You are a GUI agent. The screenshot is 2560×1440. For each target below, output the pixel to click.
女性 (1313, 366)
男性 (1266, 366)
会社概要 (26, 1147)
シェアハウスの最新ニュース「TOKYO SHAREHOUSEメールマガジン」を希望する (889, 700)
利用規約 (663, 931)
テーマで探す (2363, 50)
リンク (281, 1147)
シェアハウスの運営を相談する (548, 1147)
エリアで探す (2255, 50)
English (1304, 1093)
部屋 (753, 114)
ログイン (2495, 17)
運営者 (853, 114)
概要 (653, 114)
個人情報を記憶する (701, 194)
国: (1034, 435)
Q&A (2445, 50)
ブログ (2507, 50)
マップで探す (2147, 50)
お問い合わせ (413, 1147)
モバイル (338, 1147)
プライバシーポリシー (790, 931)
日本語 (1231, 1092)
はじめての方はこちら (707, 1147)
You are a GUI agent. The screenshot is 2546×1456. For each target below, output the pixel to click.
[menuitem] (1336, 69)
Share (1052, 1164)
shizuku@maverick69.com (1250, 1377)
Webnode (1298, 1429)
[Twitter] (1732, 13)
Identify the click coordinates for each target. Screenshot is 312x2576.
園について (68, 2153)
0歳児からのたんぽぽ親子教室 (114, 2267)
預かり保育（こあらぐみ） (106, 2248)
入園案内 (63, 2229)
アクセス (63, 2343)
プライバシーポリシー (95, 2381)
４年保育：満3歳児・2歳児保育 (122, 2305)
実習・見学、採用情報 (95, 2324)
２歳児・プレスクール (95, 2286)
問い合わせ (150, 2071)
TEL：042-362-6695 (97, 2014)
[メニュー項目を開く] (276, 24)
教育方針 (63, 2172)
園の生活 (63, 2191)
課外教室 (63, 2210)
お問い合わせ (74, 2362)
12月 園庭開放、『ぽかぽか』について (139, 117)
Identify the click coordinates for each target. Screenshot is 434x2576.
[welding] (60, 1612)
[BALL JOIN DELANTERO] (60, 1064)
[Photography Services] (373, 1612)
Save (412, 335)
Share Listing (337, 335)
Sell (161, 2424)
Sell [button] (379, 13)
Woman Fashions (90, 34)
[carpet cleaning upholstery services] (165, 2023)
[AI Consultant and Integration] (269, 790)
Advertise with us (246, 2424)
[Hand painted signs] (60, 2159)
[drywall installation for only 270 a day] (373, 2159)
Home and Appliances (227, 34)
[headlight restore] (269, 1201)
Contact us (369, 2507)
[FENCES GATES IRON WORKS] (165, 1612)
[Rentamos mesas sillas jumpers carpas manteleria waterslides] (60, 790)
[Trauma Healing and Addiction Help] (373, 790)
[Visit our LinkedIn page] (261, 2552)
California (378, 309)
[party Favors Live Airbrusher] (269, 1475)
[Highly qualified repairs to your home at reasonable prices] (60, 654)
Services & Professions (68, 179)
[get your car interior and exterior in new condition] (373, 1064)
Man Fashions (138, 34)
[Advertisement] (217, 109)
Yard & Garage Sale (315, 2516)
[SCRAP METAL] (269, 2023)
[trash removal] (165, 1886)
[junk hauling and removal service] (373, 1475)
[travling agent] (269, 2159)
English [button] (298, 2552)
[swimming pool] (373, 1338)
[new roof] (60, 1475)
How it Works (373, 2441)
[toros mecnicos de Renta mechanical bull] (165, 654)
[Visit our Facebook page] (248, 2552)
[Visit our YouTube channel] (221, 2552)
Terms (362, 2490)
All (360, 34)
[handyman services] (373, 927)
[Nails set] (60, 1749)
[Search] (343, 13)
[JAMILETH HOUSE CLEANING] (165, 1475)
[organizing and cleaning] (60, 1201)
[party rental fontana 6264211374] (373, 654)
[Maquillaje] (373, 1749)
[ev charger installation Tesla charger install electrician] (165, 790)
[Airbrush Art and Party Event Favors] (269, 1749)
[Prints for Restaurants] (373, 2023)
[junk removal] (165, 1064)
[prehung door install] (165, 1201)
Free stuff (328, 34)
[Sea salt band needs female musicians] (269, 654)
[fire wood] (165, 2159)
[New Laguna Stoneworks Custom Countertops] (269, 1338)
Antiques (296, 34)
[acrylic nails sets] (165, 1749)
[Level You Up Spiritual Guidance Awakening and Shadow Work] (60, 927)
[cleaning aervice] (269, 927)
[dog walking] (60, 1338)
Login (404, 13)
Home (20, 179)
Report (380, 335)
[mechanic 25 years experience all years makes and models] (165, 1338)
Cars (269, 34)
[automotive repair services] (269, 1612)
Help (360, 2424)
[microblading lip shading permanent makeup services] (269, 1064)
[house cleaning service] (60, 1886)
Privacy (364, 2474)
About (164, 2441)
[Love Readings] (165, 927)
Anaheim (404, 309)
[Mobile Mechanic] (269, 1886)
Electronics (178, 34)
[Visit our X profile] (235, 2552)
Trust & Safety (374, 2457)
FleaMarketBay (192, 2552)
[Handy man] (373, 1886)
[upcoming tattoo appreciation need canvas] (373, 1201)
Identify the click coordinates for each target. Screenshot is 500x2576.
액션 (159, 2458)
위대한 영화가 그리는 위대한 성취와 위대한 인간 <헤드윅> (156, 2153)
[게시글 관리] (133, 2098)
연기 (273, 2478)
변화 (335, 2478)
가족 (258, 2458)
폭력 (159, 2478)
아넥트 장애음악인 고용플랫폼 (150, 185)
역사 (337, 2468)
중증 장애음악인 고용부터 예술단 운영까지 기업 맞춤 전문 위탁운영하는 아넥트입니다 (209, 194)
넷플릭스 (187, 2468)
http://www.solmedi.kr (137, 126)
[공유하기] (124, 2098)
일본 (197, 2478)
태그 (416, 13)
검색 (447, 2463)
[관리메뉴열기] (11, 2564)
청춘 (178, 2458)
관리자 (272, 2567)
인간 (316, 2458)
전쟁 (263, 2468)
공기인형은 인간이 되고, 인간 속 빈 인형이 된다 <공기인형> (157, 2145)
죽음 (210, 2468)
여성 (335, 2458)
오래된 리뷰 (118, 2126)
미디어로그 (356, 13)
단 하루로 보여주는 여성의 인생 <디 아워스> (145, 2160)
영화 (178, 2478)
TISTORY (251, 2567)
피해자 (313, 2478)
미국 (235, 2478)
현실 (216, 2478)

----------------------------------------

All of the entries above must be quoted exactly.

RESULT FOR THIS TASK:
You are a GUI agent. The screenshot is 2560×1440. For each target below, output the pixel to click.
女性 (1313, 366)
男性 (1266, 366)
会社概要 (26, 1147)
シェアハウスの最新ニュース「TOKYO SHAREHOUSEメールマガジン」を希望する (889, 700)
利用規約 (663, 931)
テーマで探す (2363, 50)
リンク (281, 1147)
シェアハウスの運営を相談する (548, 1147)
エリアで探す (2255, 50)
English (1304, 1093)
部屋 (753, 114)
ログイン (2495, 17)
運営者 (853, 114)
概要 (653, 114)
個人情報を記憶する (701, 194)
国: (1034, 435)
Q&A (2445, 50)
ブログ (2507, 50)
マップで探す (2147, 50)
お問い合わせ (413, 1147)
モバイル (338, 1147)
プライバシーポリシー (790, 931)
日本語 (1231, 1092)
はじめての方はこちら (707, 1147)
You are a GUI agent. The screenshot is 2546×1456. For each target below, output the pixel to click.
[menuitem] (1336, 69)
Share (1052, 1164)
shizuku@maverick69.com (1250, 1377)
Webnode (1298, 1429)
[Twitter] (1732, 13)
Identify the click coordinates for each target. Screenshot is 312x2576.
園について (68, 2153)
0歳児からのたんぽぽ親子教室 (114, 2267)
預かり保育（こあらぐみ） (106, 2248)
入園案内 (63, 2229)
アクセス (63, 2343)
プライバシーポリシー (95, 2381)
４年保育：満3歳児・2歳児保育 (122, 2305)
実習・見学、採用情報 (95, 2324)
２歳児・プレスクール (95, 2286)
問い合わせ (150, 2071)
TEL：042-362-6695 (97, 2014)
[メニュー項目を開く] (276, 24)
教育方針 (63, 2172)
園の生活 (63, 2191)
課外教室 (63, 2210)
お問い合わせ (74, 2362)
12月 園庭開放、『ぽかぽか』について (139, 117)
Identify the click coordinates for each target. Screenshot is 434x2576.
[welding] (60, 1612)
[BALL JOIN DELANTERO] (60, 1064)
[Photography Services] (373, 1612)
Save (412, 335)
Share Listing (337, 335)
Sell (161, 2424)
Sell [button] (379, 13)
Woman Fashions (90, 34)
[carpet cleaning upholstery services] (165, 2023)
[AI Consultant and Integration] (269, 790)
Advertise with us (246, 2424)
[Hand painted signs] (60, 2159)
[drywall installation for only 270 a day] (373, 2159)
Home and Appliances (227, 34)
[headlight restore] (269, 1201)
Contact us (369, 2507)
[FENCES GATES IRON WORKS] (165, 1612)
[Rentamos mesas sillas jumpers carpas manteleria waterslides] (60, 790)
[Trauma Healing and Addiction Help] (373, 790)
[Visit our LinkedIn page] (261, 2552)
California (378, 309)
[party Favors Live Airbrusher] (269, 1475)
[Highly qualified repairs to your home at reasonable prices] (60, 654)
Services & Professions (68, 179)
[get your car interior and exterior in new condition] (373, 1064)
Man Fashions (138, 34)
[Advertisement] (217, 109)
Yard & Garage Sale (315, 2516)
[SCRAP METAL] (269, 2023)
[trash removal] (165, 1886)
[junk hauling and removal service] (373, 1475)
[travling agent] (269, 2159)
English [button] (298, 2552)
[swimming pool] (373, 1338)
[new roof] (60, 1475)
How it Works (373, 2441)
[toros mecnicos de Renta mechanical bull] (165, 654)
[Visit our Facebook page] (248, 2552)
[Visit our YouTube channel] (221, 2552)
Terms (362, 2490)
All (360, 34)
[handyman services] (373, 927)
[Nails set] (60, 1749)
[Search] (343, 13)
[JAMILETH HOUSE CLEANING] (165, 1475)
[organizing and cleaning] (60, 1201)
[party rental fontana 6264211374] (373, 654)
[Maquillaje] (373, 1749)
[ev charger installation Tesla charger install electrician] (165, 790)
[Airbrush Art and Party Event Favors] (269, 1749)
[Prints for Restaurants] (373, 2023)
[junk removal] (165, 1064)
[prehung door install] (165, 1201)
Free stuff (328, 34)
[Sea salt band needs female musicians] (269, 654)
[fire wood] (165, 2159)
[New Laguna Stoneworks Custom Countertops] (269, 1338)
Antiques (296, 34)
[acrylic nails sets] (165, 1749)
[Level You Up Spiritual Guidance Awakening and Shadow Work] (60, 927)
[cleaning aervice] (269, 927)
[dog walking] (60, 1338)
Login (404, 13)
Home (20, 179)
Report (380, 335)
[mechanic 25 years experience all years makes and models] (165, 1338)
Cars (269, 34)
[automotive repair services] (269, 1612)
Help (360, 2424)
[microblading lip shading permanent makeup services] (269, 1064)
[house cleaning service] (60, 1886)
Privacy (364, 2474)
About (164, 2441)
[Love Readings] (165, 927)
Anaheim (404, 309)
[Mobile Mechanic] (269, 1886)
Electronics (178, 34)
[Visit our X profile] (235, 2552)
Trust & Safety (374, 2457)
FleaMarketBay (192, 2552)
[Handy man] (373, 1886)
[upcoming tattoo appreciation need canvas] (373, 1201)
Identify the click coordinates for each target. Screenshot is 500x2576.
액션 (159, 2458)
위대한 영화가 그리는 위대한 성취와 위대한 인간 <헤드윅> (156, 2153)
[게시글 관리] (133, 2098)
연기 (273, 2478)
변화 (335, 2478)
가족 (258, 2458)
폭력 (159, 2478)
아넥트 장애음악인 고용플랫폼 (150, 185)
역사 (337, 2468)
중증 장애음악인 고용부터 예술단 운영까지 기업 맞춤 전문 위탁운영하는 아넥트입니다 (209, 194)
넷플릭스 (187, 2468)
http://www.solmedi.kr (137, 126)
[공유하기] (124, 2098)
일본 (197, 2478)
태그 (416, 13)
검색 (447, 2463)
[관리메뉴열기] (11, 2564)
청춘 (178, 2458)
관리자 (272, 2567)
인간 (316, 2458)
전쟁 (263, 2468)
공기인형은 인간이 되고, 인간 속 빈 인형이 된다 <공기인형> (157, 2145)
죽음 (210, 2468)
여성 (335, 2458)
오래된 리뷰 (118, 2126)
미디어로그 (356, 13)
단 하루로 보여주는 여성의 인생 <디 아워스> (145, 2160)
영화 (178, 2478)
TISTORY (251, 2567)
피해자 (313, 2478)
미국 (235, 2478)
현실 (216, 2478)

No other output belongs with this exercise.